Policing the Future

Policing at a deep level. This edition published by Penguin Books 1974. Cover art by David Pelham.

The science fiction writer Jack Vance coined a memorable proverb in his novel The Star King – “Law cannot reach where enforcement will not follow.”  We may not like it, but there’s a lot of truth in it.

We might hope that, as the human race becomes more civilized, the level of crime, particularly violent crime, will diminish.  In his 2011 book The Better Angels of our Nature, Steven Pinker, Professor of Psychology at Harvard, presents evidence that our species has become progressively less violent over the millennia from prehistory through to the present day, despite the terrifying global wars, and seemingly endless conflicts, witnessed during so much of the twentieth century.

But even so, it seems likely that we can expect some form of policing to be a feature of human civilization for the foreseeable future, and that it will have to take full advantage of whatever developments in science and technology, or even within the human being itself, may be available in order to carry out its task effectively.  Some of those developments might seem incredible by today’s standards, but science fiction may give some pointers on where they may eventually go.

There is little doubt that telepathy, or some variant of it, would be a dramatic advantage to law enforcement.  In his classic Hugo Award winning 1953 novel The Demolished Man, Alfred Bester describes a future society where telepathy is well established but restricted to relatively few people, the most proficient occupying positions of power where they can use their abilities to the full.  Not surprisingly, this includes the police – specialised extra-sensory perception allows telepaths to identify the intent in others to commit crime before it happens, and to take action to prevent it.

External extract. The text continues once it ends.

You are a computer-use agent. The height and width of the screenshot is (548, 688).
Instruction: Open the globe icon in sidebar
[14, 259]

A police inspector puts it well when talking to Lincoln Powell, the first-class telepath who is Prefect of the Police Psychotic Division (there’s a name to conjure with): “A man can’t walk around with a disturbed pattern, maturing murder, and go unnoticed these days.  He’d have as much chance of going unnoticed as a man with three heads.”  And once you know who they are, you can stop them.

Similar benefits would occur from precognition.  The 2002 film The Minority Report, loosely based on Philip K Dick’s short story of the same name, explored the idea of a police force which employs mutants who have visions of the future, allowing them to visualise crimes before they occur.  It might not always be crystal clear who is actually going to commit the crime, but the police have a head start in the investigation and can do their best to stop it happening in the first place.

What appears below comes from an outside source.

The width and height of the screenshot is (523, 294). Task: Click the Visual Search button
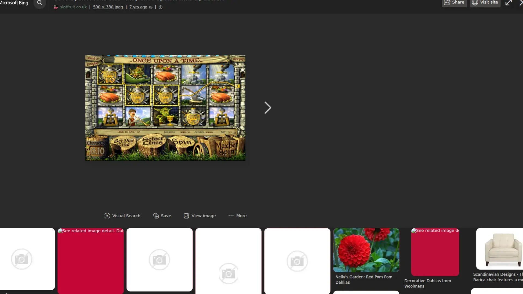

But there is a clear ethical obstacle in all such developments – the purpose is to apprehend and, as necessary, detain and convict someone for a crime they have not committed (yet).  In democracies which hope to abide by the rule of law, we don’t arrest and incarcerate people for something they have not done.  In fact, this is not too far removed from a problem already confronting criminal justice systems – with an increasing ability to identify a person’s propensity to commit crime from psychological, and possibly even genetic, evidence, is it right to lock them up as a preventative measure?  After all, we already do it for the mentally unbalanced who show a tendency towards violence.  The phrase “pre-crime”, as used in the movie, is already being applied to this dilemma.

We law-abiding citizens are probably all too keen to see potential criminals removed from society, but we might not feel quite the same if we find that our own genetic make-up suggests a previously unknown tendency towards crime.  Or, in due course, if some bureaucratic telepath probes our mind to decide that we might one day have a strong temptation in that direction.  The prison cell beckons to protect our fellow citizens from us.  Then we might feel otherwise.  And just where does it stop?